» **Try it**
Please report every line of the listing below that has the word "agent" in it.

» **Input**
%%

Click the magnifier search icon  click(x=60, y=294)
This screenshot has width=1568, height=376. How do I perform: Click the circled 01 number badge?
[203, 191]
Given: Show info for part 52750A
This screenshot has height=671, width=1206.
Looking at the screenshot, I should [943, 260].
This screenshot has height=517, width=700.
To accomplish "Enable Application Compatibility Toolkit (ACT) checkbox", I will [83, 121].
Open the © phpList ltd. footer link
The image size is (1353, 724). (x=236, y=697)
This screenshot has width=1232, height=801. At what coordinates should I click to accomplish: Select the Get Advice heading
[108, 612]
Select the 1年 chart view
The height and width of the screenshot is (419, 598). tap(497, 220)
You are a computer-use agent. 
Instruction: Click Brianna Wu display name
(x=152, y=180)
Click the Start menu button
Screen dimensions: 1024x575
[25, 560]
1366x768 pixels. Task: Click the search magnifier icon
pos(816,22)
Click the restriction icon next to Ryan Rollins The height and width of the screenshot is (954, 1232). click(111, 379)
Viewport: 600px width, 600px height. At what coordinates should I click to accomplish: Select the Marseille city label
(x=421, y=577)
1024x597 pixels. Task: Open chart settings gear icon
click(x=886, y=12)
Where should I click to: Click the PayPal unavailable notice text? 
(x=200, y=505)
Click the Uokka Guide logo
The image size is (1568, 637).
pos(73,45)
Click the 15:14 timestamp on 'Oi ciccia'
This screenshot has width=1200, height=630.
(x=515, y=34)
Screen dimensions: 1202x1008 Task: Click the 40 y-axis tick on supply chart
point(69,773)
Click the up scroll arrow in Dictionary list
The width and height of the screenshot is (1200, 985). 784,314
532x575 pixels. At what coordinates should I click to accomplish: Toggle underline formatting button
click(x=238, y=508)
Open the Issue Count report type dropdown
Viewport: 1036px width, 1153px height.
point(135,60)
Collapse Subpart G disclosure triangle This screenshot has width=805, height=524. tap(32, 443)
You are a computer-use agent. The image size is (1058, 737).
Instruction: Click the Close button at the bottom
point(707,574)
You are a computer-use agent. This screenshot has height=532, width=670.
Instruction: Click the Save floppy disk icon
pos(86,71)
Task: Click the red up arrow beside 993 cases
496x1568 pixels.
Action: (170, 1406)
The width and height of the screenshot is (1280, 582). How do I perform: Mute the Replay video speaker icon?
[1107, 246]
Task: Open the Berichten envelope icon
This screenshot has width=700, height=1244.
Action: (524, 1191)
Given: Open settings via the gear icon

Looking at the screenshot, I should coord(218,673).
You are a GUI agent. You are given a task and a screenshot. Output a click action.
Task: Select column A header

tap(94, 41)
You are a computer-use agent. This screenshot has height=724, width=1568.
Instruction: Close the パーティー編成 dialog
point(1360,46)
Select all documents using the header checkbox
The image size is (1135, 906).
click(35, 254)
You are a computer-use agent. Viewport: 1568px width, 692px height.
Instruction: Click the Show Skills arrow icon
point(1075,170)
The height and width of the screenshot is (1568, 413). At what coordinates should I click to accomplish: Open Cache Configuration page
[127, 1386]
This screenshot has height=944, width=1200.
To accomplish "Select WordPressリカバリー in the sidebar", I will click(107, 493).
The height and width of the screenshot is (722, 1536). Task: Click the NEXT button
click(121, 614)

%%

» **Task output**
You are a computer-use agent. 
You are a computer-use agent. The image size is (1058, 737).
You are a computer-use agent. This screenshot has height=532, width=670.
You are a GUI agent. You are given a task and a screenshot. Output a click action.
You are a computer-use agent. This screenshot has height=724, width=1568.
You are a computer-use agent. Viewport: 1568px width, 692px height.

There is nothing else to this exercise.